**Set of tasks:**
1/ Decide whether each statement agrees with the profile of Jack Lloyd. Answer yes or no, and quote the words of the profile that decide it.
(a) Jack Lloyd earned his degree in Technical Theatre at the University of Manchester.
(b) Each frame takes a week to craft.
(c) Robert Rauschenberg was a French sculptor.
2/ Rewrite the passage of the profile of Jack Lloyd from "Manchester based photographic" up to and including "in the next.", swapping "urban landscapes" for "city scenes".
3/ Answer these questions from the profile of Jack Lloyd.
(a) About how many pieces of work has Jack Lloyd sold?
(b) What does every frame come with?
(c) What did his Technical Theatre degree cover?

**Excerpt to read:**

====================

Manchester based photographic collage artist Jack Lloyd has sold around 10,000 pieces of work in a career spanning the best part of 20 years. His iconic images of urban landscapes from Manchester, London, Paris, New York are on countless walls in homes across the city and, indeed, the world, from Canada to New Zealand, Dubai to Germany and beyond. 


A completely freestyle digital artist whose work can include grim, stark and monochrome styles in one piece, yet, be full of vibrant colour, mystery and intrigue in the next.

Every time Jack explores a new environment with his digital camera he sees something new, something different, something that won’t just fire his imagination but, also the imaginations of all those who love his work.

His unique style began when he completed a degree in Technical Theatre at the University of Manchester which covered stage design, lighting and sound.

When, In his final year, Jack specialised in work involving the layering of sound and digital photography was just starting to surface and he used it for his degree to document the technical processes involved in sound production. It was at this pivotal moment that he realised he could layer the photos in a similar way to the sound.

Jack's Style

“Some artists have a unique selling point. For me, it’s an emotional selling point. My artwork is there to play with the mind, memories, spirit and perceptions.
“The photos are my palette made up of colours, shapes, patterns and textures. I’m always searching for something that’s epic.”

That epic quality is often brought out in the way Jack frames his artwork as he’s one of very few people in the country still developing traditional yet highly sustainable picture framing using age-old skills and natural products. Each frame takes three days to craft and every one comes with a lifetime warranty.

Jack’s wide-ranging style reflects his inspirations from David Hockney, Picasso, 1920s Bauhaus, the futurism movement and the mechanical movement through to Robert Rauschenberg (1925-2008), an American painter and graphic artist whose early works anticipated the pop art movement. Other influences include dada, pop art, cubism, collage and brutalism.

Jack says: “Nothing I do is contrived. With everything I do I’m thinking about colours, shapes, textures and how it will all fit together naturally. It’s not done until that final piece of digital photography is dropped in and there have been many times when I’ve done that, stood back, thought it didn’t work and scrapped it.

“At first sight the photos may look as though they’ve been thrown together. I can assure you that’s certainly not what’s happened. There’s certainly a natural order and structure to the chaos.”

Jack's Commissions

Jack’s commissions range from huge corporate artwork to images to celebrate weddings, anniversaries or to remember and represent an individual’s life.

Families will give Jack lots of photos and documents to work with … and the emotional impact when they first see what he’s done with them can be overwhelming.

====================

**Recorded information:**
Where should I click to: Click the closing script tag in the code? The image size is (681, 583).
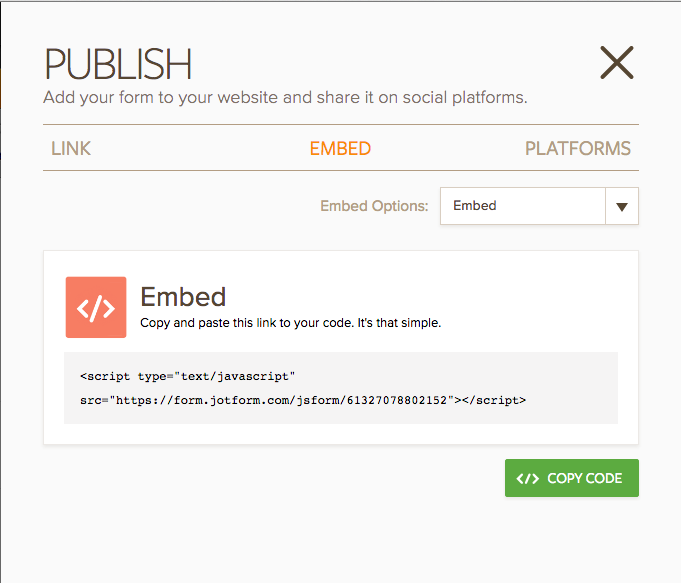494,400
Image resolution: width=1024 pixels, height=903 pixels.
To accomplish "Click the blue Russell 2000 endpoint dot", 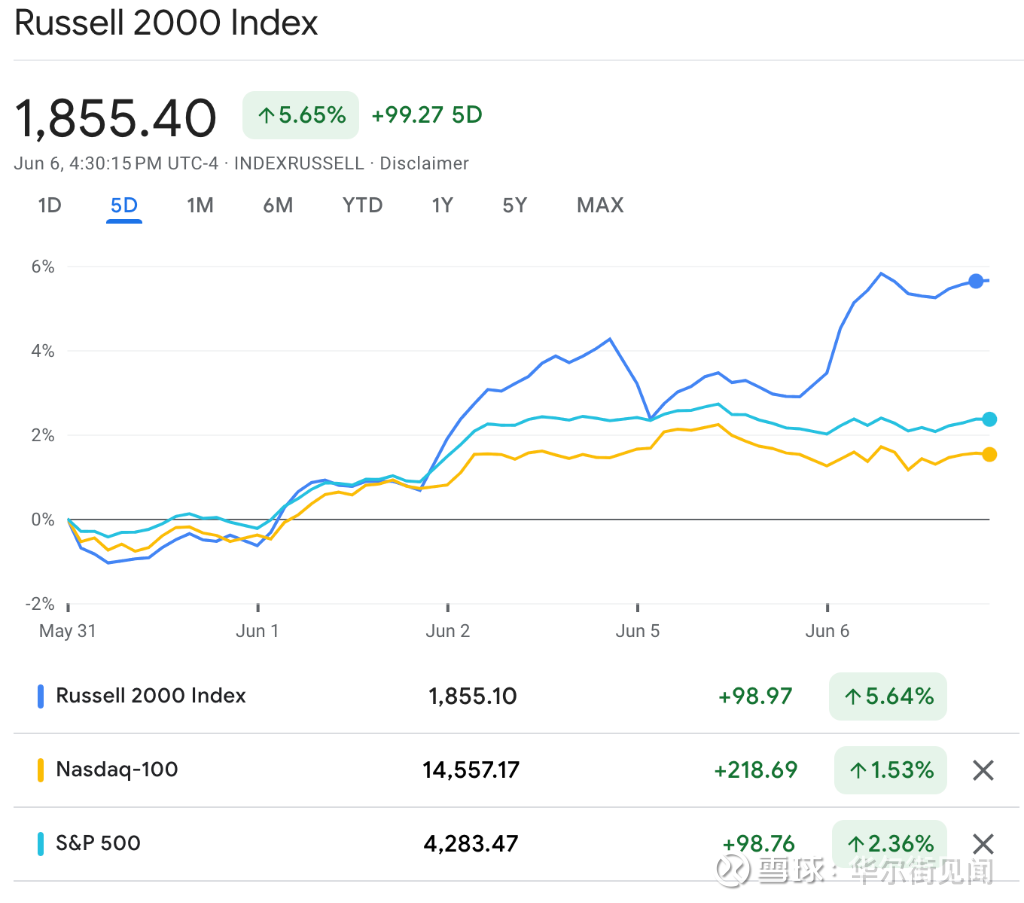I will click(976, 281).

====================

**Answers to the problems:**
1/
(a) Yes: "he completed a degree in Technical Theatre at the University of Manchester"
(b) No: "Each frame takes three days to craft"
(c) No: "an American painter and graphic artist"

2/
Manchester based photographic collage artist Jack Lloyd has sold around 10,000 pieces of work in a career spanning the best part of 20 years. His iconic images of city scenes from Manchester, London, Paris, New York are on countless walls in homes across the city and, indeed, the world, from Canada to New Zealand, Dubai to Germany and beyond. 


A completely freestyle digital artist whose work can include grim, stark and monochrome styles in one piece, yet, be full of vibrant colour, mystery and intrigue in the next.

3/
(a) Around 10,000
(b) A lifetime warranty
(c) Stage design, lighting and sound